--- Records to use ---

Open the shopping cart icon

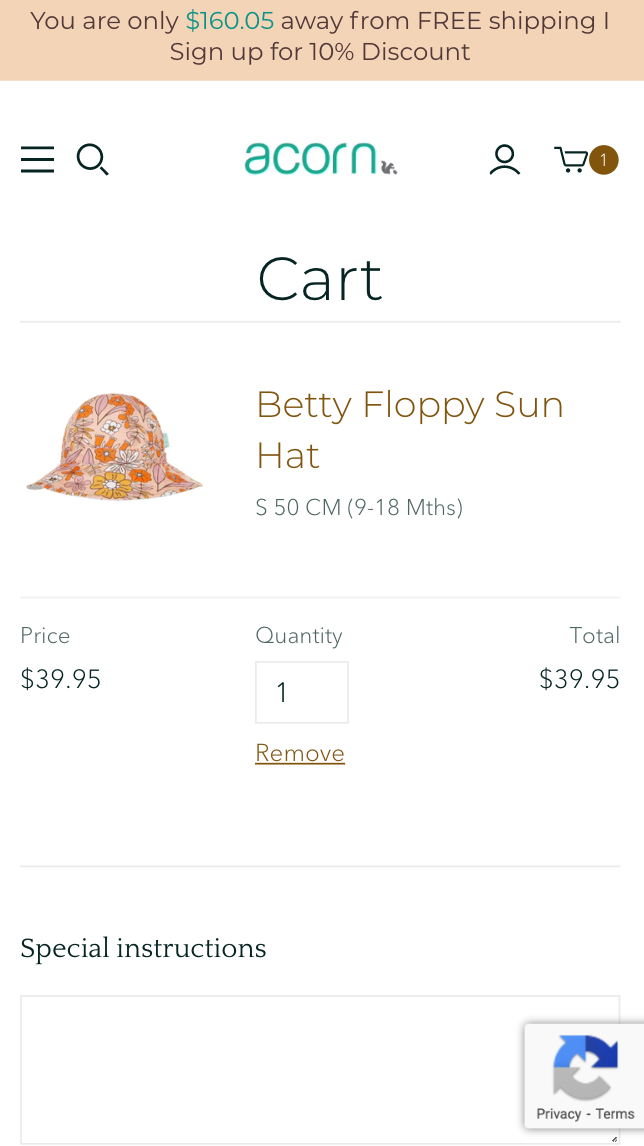point(572,160)
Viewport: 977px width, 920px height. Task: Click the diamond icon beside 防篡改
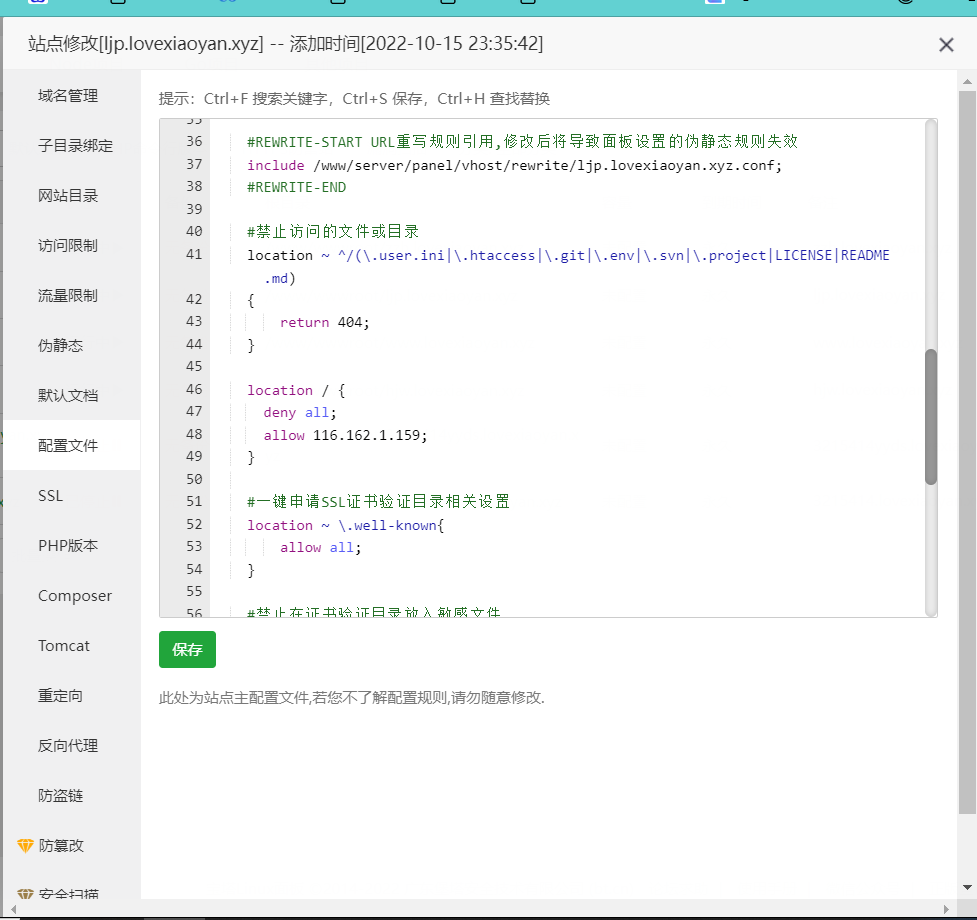pos(26,846)
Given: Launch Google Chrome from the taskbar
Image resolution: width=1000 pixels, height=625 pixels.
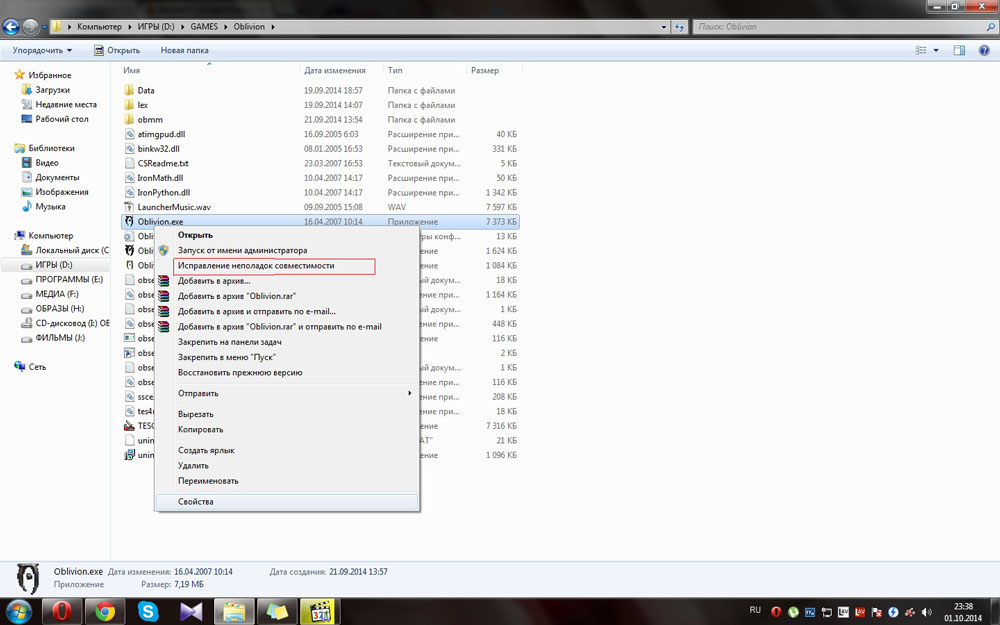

---

Problem to work on: Word for word, repeat all the data, but not its images.

Answer below:
Open the shopping cart icon

point(572,160)
Viewport: 977px width, 920px height. Task: Click the diamond icon beside 防篡改
pos(26,846)
Given: Launch Google Chrome from the taskbar
Image resolution: width=1000 pixels, height=625 pixels.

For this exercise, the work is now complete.